Once pnpm has resolved peer dependencies, there are cycles in the dependency graph described by the “snapshots” key in pnpm-lock.yaml. But in Nix, we can’t have package A depend on B and vice versa; whichever is built earlier cannot depend on the one built later. If there were a way to add a dependency after the build, that would help, but Node’s resolution algorithm is to search upwards based on the real location of the file, so there’s no way to add a dependency after a package in the Nix store is built. So I am handling circular dependencies like “pg@8.16.2” ↔ “pg-pool@3.10.1(pg@8.16.2)” by building a single Nix package that contains both.

whichever is built earlier cannot depend on the one built later.

The question is what your definition of built earlier means.
You typically don’t need to build a package like pg@8.16.2. Nix Build in this context typically refers to fetching a tarball from the npm registry. The tarball contains an already built package.
Fetching all is possible by utilizing builtins.genericClosure, which always gives you a graph without cycles.

So resolving the cycles at from my humble understanding is not necessary. Once you have fetched all packages. All of them are typically already built. Maybe some need to run untrusted installScripts (devilish ones). But we can and should defer that after we realize the actual node_modules folder.

If the pg@8.16.2 requires a cyclic peer to be present at runtime, we can simply create a symlink in the directory (which is what pnpm does right?) to satisfy that at runtime. Typically there is no real buildtime for a package. just a setup and install time for the root node of the graph, (your top level package) but at that point all dependencies exist and you can create arbitrary symlinks.

I’m afraid I don’t follow what you’re proposing. What’s the final on-disk layout of js files and node_modules soft links in the proposal you have in mind?

I want the js files for a package like pg@8.16.2 to live under /nix/store. Those files contain references to pg-pool dependencies. When Node tries to resolve those dependencies, it will search upwards from the location of the js file itself for a node_modules directory containing the reference. Because the files live in /nix/store, and because Node resolves based on the actual location after following all soft links, that means the node_modules directory must also live inside the same package in /nix/store and contain a soft link that resolves pg-pool@3.10.1(pg@8.16.2).

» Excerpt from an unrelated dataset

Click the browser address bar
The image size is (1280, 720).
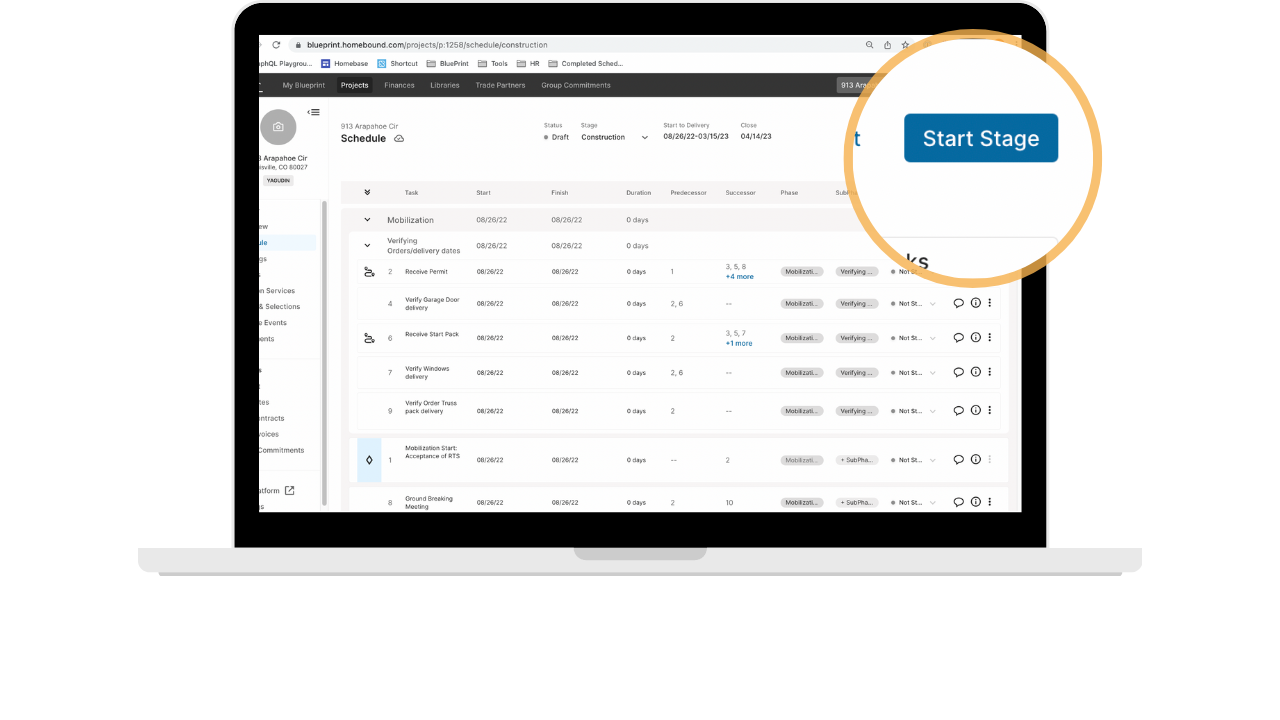[580, 45]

For most such dependencies, that link can be to a different package in the Nix store. However, in this case, the package containing pg@8.16.2 must soft-link to the package containing pg-pool@3.10.1(pg@8.16.2), and the package containing pg-pool@3.10.1(pg@8.16.2) must soft-link to the package containing pg@8.16.2. In Nix, this is only possible if they are the same package.

So, if we generally want to do package-per-deriviation, but we want to cope with such cycles, we have to find the SCCs. The only alternative I see is to modify Node’s resolution algorithm, but that seems nontrivial.